—Que vous êtes bon de la plaindre!

—Et vous aussi, je vous plains. Vous n'êtes plus la même depuis dimanche. Il y avait déjà beaucoup de fatigue sur votre visage: le voici plus faible, anémié par l'inquiétude. Prenez garde, il faut vous reposer.

—Dites-moi que le repos va venir, que mon père sera guéri! Vous le sauverez, n'est-ce pas?

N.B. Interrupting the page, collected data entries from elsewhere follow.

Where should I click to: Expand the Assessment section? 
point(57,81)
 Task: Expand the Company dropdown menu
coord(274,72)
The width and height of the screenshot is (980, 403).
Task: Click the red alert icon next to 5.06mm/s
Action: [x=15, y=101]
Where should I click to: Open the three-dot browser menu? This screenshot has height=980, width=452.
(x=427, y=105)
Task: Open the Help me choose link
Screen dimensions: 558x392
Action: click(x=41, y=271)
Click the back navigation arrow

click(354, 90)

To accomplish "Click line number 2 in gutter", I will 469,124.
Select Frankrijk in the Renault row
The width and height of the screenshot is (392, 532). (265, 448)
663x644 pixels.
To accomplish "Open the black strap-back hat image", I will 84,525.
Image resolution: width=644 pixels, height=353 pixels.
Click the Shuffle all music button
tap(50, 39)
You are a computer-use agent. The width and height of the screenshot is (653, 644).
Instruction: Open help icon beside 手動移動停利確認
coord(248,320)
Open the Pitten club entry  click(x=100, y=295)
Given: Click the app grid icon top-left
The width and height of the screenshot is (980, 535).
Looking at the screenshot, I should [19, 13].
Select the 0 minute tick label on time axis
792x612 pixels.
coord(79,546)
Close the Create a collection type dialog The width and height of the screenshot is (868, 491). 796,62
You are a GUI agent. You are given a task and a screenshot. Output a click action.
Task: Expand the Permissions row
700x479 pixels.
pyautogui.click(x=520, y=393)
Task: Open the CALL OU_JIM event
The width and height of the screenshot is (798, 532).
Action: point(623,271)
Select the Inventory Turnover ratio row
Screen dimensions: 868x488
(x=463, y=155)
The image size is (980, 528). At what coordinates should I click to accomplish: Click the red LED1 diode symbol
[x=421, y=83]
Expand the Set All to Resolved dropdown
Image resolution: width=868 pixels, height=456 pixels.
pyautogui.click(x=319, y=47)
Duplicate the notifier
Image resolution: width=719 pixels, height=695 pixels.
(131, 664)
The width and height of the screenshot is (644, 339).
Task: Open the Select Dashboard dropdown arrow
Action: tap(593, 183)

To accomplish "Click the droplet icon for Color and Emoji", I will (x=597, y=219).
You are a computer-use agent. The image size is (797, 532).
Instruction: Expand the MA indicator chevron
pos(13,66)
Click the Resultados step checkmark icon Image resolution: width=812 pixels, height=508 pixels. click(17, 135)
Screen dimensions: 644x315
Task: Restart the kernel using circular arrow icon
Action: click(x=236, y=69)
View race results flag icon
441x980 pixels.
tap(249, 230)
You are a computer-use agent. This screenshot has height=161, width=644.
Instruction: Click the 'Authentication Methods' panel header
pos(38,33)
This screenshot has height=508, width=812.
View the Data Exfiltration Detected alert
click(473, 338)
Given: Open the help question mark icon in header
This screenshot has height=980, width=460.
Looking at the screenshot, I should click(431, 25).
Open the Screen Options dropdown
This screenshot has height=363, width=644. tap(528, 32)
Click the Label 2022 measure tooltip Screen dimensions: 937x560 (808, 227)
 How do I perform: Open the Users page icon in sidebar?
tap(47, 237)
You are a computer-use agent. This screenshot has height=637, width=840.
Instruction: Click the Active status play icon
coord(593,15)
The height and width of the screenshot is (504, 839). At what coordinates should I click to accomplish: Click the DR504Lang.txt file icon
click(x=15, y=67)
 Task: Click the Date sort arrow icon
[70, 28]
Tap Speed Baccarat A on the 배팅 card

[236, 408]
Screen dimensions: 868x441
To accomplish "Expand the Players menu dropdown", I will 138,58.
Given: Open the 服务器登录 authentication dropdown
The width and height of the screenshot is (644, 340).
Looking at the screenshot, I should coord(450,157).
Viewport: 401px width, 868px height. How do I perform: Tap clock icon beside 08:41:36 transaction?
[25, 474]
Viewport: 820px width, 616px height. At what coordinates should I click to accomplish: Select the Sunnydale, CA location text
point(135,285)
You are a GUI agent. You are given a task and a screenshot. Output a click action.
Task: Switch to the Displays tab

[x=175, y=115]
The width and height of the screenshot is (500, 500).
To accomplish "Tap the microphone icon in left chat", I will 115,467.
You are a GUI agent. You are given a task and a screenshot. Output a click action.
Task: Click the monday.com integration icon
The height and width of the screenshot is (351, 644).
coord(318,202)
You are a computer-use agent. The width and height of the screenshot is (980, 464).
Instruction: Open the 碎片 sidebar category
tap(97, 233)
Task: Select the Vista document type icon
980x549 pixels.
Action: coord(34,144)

Un reflet d'ardeur colore son visage, flambe an fond des yeux qui supplient, qui exigent. Jean pressent quelle foi en sa science, en son habileté, la transporte. Elle est certaine qu'il a promis de se mesurer contre la mort, de lui ravir sa proie. Sans autre mobile, il a voulu manifester à l'ouvrier de son père, à la jeune fille surtout, la commisération dont son âme est pleine. Il ne lui est pas venu à l'esprit qu'on ferait appel à son talent de guérir! Voici donc la première confrontation avec l'ennemie… Une seconde, il vacille: dans les centres nerveux et tout le long de l'épine dorsale, un frisson glacé court. Tant d'examens, les diplômes sont impuissants à détourner la première angoisse, la peur… La volonté se raidit contre sa propre lâcheté… Lucile Bertrand, exaltée par l'illusion, doit n'en pas descendre. Elle en serait meurtrie, gravement. Et d'ailleurs, Jean, n'est-il pas sourdement orgueilleux du rôle auquel elle l'élève? En déchoir l'attristerait, lui déroberait une joie qui pénètre à chaque instant davantage, celle d'être nécessaire aux yeux profonds d'attente et de certitude. A la regarder, si amaigrie, très blanche d'avoir été si anxieuse, il sent croître en lui l'impérieux besoin de ne pas la décevoir. Il n'hésitera pas, croira lui-même à la guérison, parlera, relèvera, fortifiera, gardera son trône en l'âme de la jeune fille.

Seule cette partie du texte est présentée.